Pacific theater soldier now rests in his home town of Verbena

Home at Last: WWII POW Pfc. Norman R. Thomas Receives Silent Alabama Welcome After 83 Years
Burial service of Pfc. Norman R. Thomas Image—submitted

The morning rush at Birmingham‑Shuttlesworth International Airport paused on Tuesday as an honor guard eased the flag‑draped casket of Private First Class Norman R. Thomas onto Alabama soil—his first homecoming since he went to war in 1941. For several long seconds engines thundered but voices did not; even the baggage trucks seemed to idle in respect.

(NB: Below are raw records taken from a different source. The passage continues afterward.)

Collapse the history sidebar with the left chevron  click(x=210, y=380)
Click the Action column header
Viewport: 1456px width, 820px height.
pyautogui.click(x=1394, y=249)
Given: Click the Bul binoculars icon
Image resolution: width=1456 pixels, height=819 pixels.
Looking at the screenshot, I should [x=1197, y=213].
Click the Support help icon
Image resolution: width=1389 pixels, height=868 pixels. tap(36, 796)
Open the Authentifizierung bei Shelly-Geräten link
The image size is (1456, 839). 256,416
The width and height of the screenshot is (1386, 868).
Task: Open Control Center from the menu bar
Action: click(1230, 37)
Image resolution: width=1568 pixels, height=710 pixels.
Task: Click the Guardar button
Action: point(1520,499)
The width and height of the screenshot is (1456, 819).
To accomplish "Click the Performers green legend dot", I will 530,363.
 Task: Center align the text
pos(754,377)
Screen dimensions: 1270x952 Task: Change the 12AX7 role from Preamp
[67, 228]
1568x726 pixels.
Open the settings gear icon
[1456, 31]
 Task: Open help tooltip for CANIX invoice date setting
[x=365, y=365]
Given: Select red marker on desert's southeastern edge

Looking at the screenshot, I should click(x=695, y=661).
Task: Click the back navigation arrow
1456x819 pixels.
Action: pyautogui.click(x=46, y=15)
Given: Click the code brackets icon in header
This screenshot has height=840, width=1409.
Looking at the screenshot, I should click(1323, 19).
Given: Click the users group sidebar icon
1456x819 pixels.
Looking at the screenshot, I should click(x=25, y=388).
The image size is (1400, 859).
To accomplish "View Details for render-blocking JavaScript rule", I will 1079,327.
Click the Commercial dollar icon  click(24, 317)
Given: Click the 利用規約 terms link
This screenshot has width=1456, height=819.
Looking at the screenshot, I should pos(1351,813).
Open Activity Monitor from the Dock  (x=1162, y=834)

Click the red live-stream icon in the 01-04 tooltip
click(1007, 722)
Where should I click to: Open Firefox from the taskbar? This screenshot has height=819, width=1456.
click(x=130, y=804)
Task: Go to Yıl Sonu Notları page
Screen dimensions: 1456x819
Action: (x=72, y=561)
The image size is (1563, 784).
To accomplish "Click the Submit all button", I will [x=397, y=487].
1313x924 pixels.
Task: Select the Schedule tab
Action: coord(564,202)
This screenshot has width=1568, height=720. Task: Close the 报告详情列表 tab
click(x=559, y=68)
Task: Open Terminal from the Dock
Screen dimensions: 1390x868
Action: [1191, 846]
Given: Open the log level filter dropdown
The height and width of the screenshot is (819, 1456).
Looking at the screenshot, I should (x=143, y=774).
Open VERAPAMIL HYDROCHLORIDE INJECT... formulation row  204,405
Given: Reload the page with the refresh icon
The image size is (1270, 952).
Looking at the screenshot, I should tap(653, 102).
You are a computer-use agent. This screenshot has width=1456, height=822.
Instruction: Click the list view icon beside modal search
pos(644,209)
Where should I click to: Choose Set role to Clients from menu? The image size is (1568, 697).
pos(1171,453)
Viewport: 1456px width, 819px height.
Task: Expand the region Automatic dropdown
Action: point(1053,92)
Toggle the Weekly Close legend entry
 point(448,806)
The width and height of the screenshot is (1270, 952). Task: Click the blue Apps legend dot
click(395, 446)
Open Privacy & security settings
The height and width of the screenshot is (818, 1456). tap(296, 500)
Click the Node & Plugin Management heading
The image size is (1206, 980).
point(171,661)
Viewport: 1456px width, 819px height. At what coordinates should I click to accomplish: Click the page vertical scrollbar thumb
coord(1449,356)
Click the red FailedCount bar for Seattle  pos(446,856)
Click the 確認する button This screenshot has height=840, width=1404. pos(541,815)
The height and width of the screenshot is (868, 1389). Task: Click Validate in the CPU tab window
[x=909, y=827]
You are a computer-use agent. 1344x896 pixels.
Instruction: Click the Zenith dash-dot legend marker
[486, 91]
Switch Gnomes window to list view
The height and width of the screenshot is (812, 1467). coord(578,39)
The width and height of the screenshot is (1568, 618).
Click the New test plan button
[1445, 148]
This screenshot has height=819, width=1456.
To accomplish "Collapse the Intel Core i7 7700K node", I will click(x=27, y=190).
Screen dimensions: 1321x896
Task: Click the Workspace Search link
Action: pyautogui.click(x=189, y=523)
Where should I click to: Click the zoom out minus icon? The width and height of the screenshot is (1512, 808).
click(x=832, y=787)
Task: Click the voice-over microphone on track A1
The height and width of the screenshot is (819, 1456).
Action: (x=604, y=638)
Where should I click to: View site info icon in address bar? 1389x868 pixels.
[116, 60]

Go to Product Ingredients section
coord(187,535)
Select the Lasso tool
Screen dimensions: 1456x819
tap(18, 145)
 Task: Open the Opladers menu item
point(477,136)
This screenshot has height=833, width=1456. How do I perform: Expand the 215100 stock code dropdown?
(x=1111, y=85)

“I did not know him, but I felt like I did,” said his nephew Ronnie Jones, watching from a few yards away. “I grew up hearing stories about him, and my grandmother never gave up.”

Thomas, a Verbena farm boy who joined the Army Air Forces straight out of high school, was assigned to the 48th Materiel Squadron in the Philippines. When Japanese forces overran Bataan in April 1942, he endured the brutal 65‑mile Death March and the squalor of Cabanatuan POW camp. Records show he died there on July 19, 1942, at age 20.

For decades his remains lay unidentified in a Manila cemetery. In 2014 the Defense POW/MIA Accounting Agency exhumed a common grave; mitochondrial DNA, dental evidence and historical research finally confirmed his identity on Jan. 29 this year. A rosette will soon mark his name on the Wall of the Missing, signaling to visitors that Thomas is no longer lost.

He comes home wearing, in spirit, a chestful of honors that include the Purple Heart, Bronze Star and Prisoner of War Medalposthumous recognition for a life cut short yet lived with courage.

After a private family viewing in Clanton, the casket rested at Martin Funeral Home. Public visitation was held Thursday morning, July 17, followed by an 11 a.m. service and burial with full military honors at Pleasant Valley Baptist Church Cemetery in Verbena.

“Greater love hath no man than this, that a man lay down his life for his friends,” reads the family’s chosen epigraph from John 15:13—now etched not only in stone, but also in the memory of a county that finally brought its soldier home.